L’ambiente di Techtextil a Francoforte è meno frenetico rispetto a ITMA: stand più piccoli, c’è il tempo per qualche scambio di battute con ospiti, visitatori e clienti, non c’è il rumore dei macchinari in funzione a ricordarti che sempre di meccanotessile si parla.
Ma alla fine si è in fiera per fare affari e per lavorare e quindi ci sono ruoli, numeri e bilanci da fare. Per i costruttori di macchine tessili italiane il riferimento è uno, il presidente di Acimit Marco Salvadè, a Francoforte nella doppia veste di rappresentante dei colleghi e di imprenditore.

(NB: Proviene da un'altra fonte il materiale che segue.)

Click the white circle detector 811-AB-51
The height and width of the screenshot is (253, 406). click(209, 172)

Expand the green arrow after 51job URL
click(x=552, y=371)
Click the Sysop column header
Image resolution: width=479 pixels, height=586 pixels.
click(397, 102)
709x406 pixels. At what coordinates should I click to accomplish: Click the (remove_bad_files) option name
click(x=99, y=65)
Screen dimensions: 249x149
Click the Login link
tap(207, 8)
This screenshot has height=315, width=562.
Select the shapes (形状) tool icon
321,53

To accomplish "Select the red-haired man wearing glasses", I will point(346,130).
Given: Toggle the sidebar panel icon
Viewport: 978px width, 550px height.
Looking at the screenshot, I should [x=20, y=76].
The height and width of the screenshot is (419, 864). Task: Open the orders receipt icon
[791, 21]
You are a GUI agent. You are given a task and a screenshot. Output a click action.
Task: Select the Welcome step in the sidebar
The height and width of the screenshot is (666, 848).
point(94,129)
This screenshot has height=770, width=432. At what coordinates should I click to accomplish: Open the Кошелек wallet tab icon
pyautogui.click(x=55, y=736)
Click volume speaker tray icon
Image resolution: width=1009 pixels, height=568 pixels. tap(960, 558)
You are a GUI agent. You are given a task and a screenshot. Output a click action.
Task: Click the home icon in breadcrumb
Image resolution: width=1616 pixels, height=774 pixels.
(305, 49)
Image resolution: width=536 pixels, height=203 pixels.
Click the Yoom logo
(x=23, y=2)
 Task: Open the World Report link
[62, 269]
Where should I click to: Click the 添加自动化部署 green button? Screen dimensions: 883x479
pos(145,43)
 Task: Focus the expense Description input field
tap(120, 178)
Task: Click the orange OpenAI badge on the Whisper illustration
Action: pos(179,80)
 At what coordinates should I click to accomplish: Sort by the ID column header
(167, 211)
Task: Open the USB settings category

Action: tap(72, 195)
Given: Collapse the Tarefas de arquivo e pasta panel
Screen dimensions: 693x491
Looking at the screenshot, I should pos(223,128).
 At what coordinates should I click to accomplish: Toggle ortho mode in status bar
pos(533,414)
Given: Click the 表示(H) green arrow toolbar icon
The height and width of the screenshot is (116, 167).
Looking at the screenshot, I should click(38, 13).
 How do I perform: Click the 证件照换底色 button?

In realtà nel raggio di venti metri ci sono anche i due past president, Raffaella Carabelli e Alessandro Zucchi (“ho più impegni ora di prima” dice scherzando) ma tocca a Salvadè tirare le somme di un mercato che, a dieci mesi da Itma, sembra sonnecchiare.
“Sono stati dieci mesi di calo a livello mondiale e purtroppo nel post Itma, quando avremmo dovuto raccogliere gli effetti delle visite negli stand, c’è stata una flessione della domanda ovunque, dai mercati più grandi ai più piccoli”.
I motivi?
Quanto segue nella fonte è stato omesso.